• **What you need to do**: Copy out the following items again without any changes.

Word and element location records
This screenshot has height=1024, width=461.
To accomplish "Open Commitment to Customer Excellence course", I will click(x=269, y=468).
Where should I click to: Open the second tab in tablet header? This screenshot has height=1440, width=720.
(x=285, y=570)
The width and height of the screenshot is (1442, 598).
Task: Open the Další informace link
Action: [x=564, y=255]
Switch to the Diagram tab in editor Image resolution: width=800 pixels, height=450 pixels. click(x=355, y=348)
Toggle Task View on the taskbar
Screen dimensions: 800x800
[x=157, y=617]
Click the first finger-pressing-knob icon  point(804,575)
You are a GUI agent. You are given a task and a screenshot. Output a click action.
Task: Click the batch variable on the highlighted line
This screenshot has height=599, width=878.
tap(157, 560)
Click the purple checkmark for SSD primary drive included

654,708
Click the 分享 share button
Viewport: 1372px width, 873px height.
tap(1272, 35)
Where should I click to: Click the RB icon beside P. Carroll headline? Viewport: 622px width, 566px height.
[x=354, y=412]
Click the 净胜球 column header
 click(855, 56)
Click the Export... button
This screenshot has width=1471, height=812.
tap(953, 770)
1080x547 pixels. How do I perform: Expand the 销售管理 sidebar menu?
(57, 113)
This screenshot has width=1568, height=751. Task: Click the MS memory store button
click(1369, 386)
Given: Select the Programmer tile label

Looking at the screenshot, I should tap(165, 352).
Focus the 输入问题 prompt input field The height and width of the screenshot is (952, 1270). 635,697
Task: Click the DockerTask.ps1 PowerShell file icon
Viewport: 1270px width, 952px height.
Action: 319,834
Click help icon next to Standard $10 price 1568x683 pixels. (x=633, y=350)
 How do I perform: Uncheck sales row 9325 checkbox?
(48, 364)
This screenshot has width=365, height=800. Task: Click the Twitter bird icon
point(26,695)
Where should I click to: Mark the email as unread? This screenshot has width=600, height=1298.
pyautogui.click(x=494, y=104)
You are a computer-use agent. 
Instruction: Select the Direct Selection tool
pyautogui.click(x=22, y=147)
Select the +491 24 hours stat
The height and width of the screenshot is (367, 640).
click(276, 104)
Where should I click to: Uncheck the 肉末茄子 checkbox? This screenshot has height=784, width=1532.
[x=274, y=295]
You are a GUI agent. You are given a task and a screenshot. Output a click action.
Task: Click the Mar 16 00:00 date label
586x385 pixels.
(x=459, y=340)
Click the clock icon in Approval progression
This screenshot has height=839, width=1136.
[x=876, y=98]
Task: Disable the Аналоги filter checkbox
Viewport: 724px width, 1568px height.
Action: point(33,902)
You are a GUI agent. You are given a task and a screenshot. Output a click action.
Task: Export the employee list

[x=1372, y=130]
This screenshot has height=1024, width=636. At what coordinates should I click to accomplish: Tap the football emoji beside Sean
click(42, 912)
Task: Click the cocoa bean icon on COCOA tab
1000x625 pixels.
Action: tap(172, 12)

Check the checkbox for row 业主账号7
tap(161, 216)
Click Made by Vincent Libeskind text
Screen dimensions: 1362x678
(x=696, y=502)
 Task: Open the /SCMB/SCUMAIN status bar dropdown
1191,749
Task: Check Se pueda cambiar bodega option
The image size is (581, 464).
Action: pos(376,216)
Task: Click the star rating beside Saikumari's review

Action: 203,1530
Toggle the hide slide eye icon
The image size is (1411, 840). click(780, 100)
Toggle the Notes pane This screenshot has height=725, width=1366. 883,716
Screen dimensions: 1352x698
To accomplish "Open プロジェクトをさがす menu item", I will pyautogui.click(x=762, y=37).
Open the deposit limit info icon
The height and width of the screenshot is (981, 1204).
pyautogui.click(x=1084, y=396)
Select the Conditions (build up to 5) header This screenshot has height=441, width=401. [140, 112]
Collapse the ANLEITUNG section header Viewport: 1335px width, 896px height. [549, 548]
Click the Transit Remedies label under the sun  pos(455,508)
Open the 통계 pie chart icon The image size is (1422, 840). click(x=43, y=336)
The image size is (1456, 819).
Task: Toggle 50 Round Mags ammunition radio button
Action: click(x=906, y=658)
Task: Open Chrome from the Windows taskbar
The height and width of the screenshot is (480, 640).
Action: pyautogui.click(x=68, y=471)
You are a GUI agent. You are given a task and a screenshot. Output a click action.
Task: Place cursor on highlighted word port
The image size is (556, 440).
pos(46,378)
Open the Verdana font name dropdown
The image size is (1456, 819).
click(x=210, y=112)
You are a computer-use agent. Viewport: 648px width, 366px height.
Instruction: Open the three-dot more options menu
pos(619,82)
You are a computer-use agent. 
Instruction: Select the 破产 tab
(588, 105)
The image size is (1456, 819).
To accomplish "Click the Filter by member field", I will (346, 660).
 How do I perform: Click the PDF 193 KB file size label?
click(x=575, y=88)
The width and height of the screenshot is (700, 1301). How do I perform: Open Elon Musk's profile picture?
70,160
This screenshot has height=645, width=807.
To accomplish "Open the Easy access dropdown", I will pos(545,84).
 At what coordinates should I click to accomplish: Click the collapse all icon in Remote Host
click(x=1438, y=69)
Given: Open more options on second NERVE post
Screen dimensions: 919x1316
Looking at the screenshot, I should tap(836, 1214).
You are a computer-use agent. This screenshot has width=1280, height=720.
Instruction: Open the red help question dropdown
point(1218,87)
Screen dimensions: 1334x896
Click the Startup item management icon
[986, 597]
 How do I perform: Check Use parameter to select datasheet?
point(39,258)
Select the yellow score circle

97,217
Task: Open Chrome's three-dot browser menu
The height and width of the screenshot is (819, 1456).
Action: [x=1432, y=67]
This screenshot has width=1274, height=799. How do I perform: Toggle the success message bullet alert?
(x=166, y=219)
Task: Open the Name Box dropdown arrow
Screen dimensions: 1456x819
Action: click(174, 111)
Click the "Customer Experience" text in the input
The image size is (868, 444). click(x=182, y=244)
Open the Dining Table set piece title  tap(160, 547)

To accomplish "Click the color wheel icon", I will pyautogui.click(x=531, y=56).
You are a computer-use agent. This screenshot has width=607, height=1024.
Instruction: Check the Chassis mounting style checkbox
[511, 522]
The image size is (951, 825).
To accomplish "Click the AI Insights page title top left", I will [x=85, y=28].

• **Result of the exercise**:
This screenshot has height=1024, width=461.
To accomplish "Open Commitment to Customer Excellence course", I will click(x=269, y=468).
Where should I click to: Open the second tab in tablet header? This screenshot has height=1440, width=720.
(x=285, y=570)
The width and height of the screenshot is (1442, 598).
Task: Open the Další informace link
Action: [x=564, y=255]
Switch to the Diagram tab in editor Image resolution: width=800 pixels, height=450 pixels. click(x=355, y=348)
Toggle Task View on the taskbar
Screen dimensions: 800x800
[x=157, y=617]
Click the first finger-pressing-knob icon  point(804,575)
You are a GUI agent. You are given a task and a screenshot. Output a click action.
Task: Click the batch variable on the highlighted line
This screenshot has height=599, width=878.
tap(157, 560)
Click the purple checkmark for SSD primary drive included

654,708
Click the 分享 share button
Viewport: 1372px width, 873px height.
tap(1272, 35)
Where should I click to: Click the RB icon beside P. Carroll headline? Viewport: 622px width, 566px height.
[x=354, y=412]
Click the 净胜球 column header
 click(855, 56)
Click the Export... button
This screenshot has width=1471, height=812.
tap(953, 770)
1080x547 pixels. How do I perform: Expand the 销售管理 sidebar menu?
(57, 113)
This screenshot has width=1568, height=751. Task: Click the MS memory store button
click(1369, 386)
Given: Select the Programmer tile label

Looking at the screenshot, I should tap(165, 352).
Focus the 输入问题 prompt input field The height and width of the screenshot is (952, 1270). 635,697
Task: Click the DockerTask.ps1 PowerShell file icon
Viewport: 1270px width, 952px height.
Action: 319,834
Click help icon next to Standard $10 price 1568x683 pixels. (x=633, y=350)
 How do I perform: Uncheck sales row 9325 checkbox?
(48, 364)
This screenshot has width=365, height=800. Task: Click the Twitter bird icon
point(26,695)
Where should I click to: Mark the email as unread? This screenshot has width=600, height=1298.
pyautogui.click(x=494, y=104)
You are a computer-use agent. 
Instruction: Select the Direct Selection tool
pyautogui.click(x=22, y=147)
Select the +491 24 hours stat
The height and width of the screenshot is (367, 640).
click(276, 104)
Where should I click to: Uncheck the 肉末茄子 checkbox? This screenshot has height=784, width=1532.
[x=274, y=295]
You are a GUI agent. You are given a task and a screenshot. Output a click action.
Task: Click the Mar 16 00:00 date label
586x385 pixels.
(x=459, y=340)
Click the clock icon in Approval progression
This screenshot has height=839, width=1136.
[x=876, y=98]
Task: Disable the Аналоги filter checkbox
Viewport: 724px width, 1568px height.
Action: point(33,902)
You are a GUI agent. You are given a task and a screenshot. Output a click action.
Task: Export the employee list

[x=1372, y=130]
This screenshot has height=1024, width=636. At what coordinates should I click to accomplish: Tap the football emoji beside Sean
click(42, 912)
Task: Click the cocoa bean icon on COCOA tab
1000x625 pixels.
Action: tap(172, 12)

Check the checkbox for row 业主账号7
tap(161, 216)
Click Made by Vincent Libeskind text
Screen dimensions: 1362x678
(x=696, y=502)
 Task: Open the /SCMB/SCUMAIN status bar dropdown
1191,749
Task: Check Se pueda cambiar bodega option
The image size is (581, 464).
Action: pos(376,216)
Task: Click the star rating beside Saikumari's review

Action: 203,1530
Toggle the hide slide eye icon
The image size is (1411, 840). click(780, 100)
Toggle the Notes pane This screenshot has height=725, width=1366. 883,716
Screen dimensions: 1352x698
To accomplish "Open プロジェクトをさがす menu item", I will pyautogui.click(x=762, y=37).
Open the deposit limit info icon
The height and width of the screenshot is (981, 1204).
pyautogui.click(x=1084, y=396)
Select the Conditions (build up to 5) header This screenshot has height=441, width=401. [140, 112]
Collapse the ANLEITUNG section header Viewport: 1335px width, 896px height. [549, 548]
Click the Transit Remedies label under the sun  pos(455,508)
Open the 통계 pie chart icon The image size is (1422, 840). click(x=43, y=336)
The image size is (1456, 819).
Task: Toggle 50 Round Mags ammunition radio button
Action: click(x=906, y=658)
Task: Open Chrome from the Windows taskbar
The height and width of the screenshot is (480, 640).
Action: pyautogui.click(x=68, y=471)
You are a GUI agent. You are given a task and a screenshot. Output a click action.
Task: Place cursor on highlighted word port
The image size is (556, 440).
pos(46,378)
Open the Verdana font name dropdown
The image size is (1456, 819).
click(x=210, y=112)
You are a computer-use agent. Viewport: 648px width, 366px height.
Instruction: Open the three-dot more options menu
pos(619,82)
You are a computer-use agent. 
Instruction: Select the 破产 tab
(588, 105)
The image size is (1456, 819).
To accomplish "Click the Filter by member field", I will (346, 660).
 How do I perform: Click the PDF 193 KB file size label?
click(x=575, y=88)
The width and height of the screenshot is (700, 1301). How do I perform: Open Elon Musk's profile picture?
70,160
This screenshot has height=645, width=807.
To accomplish "Open the Easy access dropdown", I will pos(545,84).
 At what coordinates should I click to accomplish: Click the collapse all icon in Remote Host
click(x=1438, y=69)
Given: Open more options on second NERVE post
Screen dimensions: 919x1316
Looking at the screenshot, I should tap(836, 1214).
You are a computer-use agent. This screenshot has width=1280, height=720.
Instruction: Open the red help question dropdown
point(1218,87)
Screen dimensions: 1334x896
Click the Startup item management icon
[986, 597]
 How do I perform: Check Use parameter to select datasheet?
point(39,258)
Select the yellow score circle

97,217
Task: Open Chrome's three-dot browser menu
The height and width of the screenshot is (819, 1456).
Action: [x=1432, y=67]
This screenshot has width=1274, height=799. How do I perform: Toggle the success message bullet alert?
(x=166, y=219)
Task: Open the Name Box dropdown arrow
Screen dimensions: 1456x819
Action: click(174, 111)
Click the "Customer Experience" text in the input
The image size is (868, 444). click(x=182, y=244)
Open the Dining Table set piece title  tap(160, 547)

To accomplish "Click the color wheel icon", I will pyautogui.click(x=531, y=56).
You are a computer-use agent. This screenshot has width=607, height=1024.
Instruction: Check the Chassis mounting style checkbox
[511, 522]
The image size is (951, 825).
To accomplish "Click the AI Insights page title top left", I will [x=85, y=28].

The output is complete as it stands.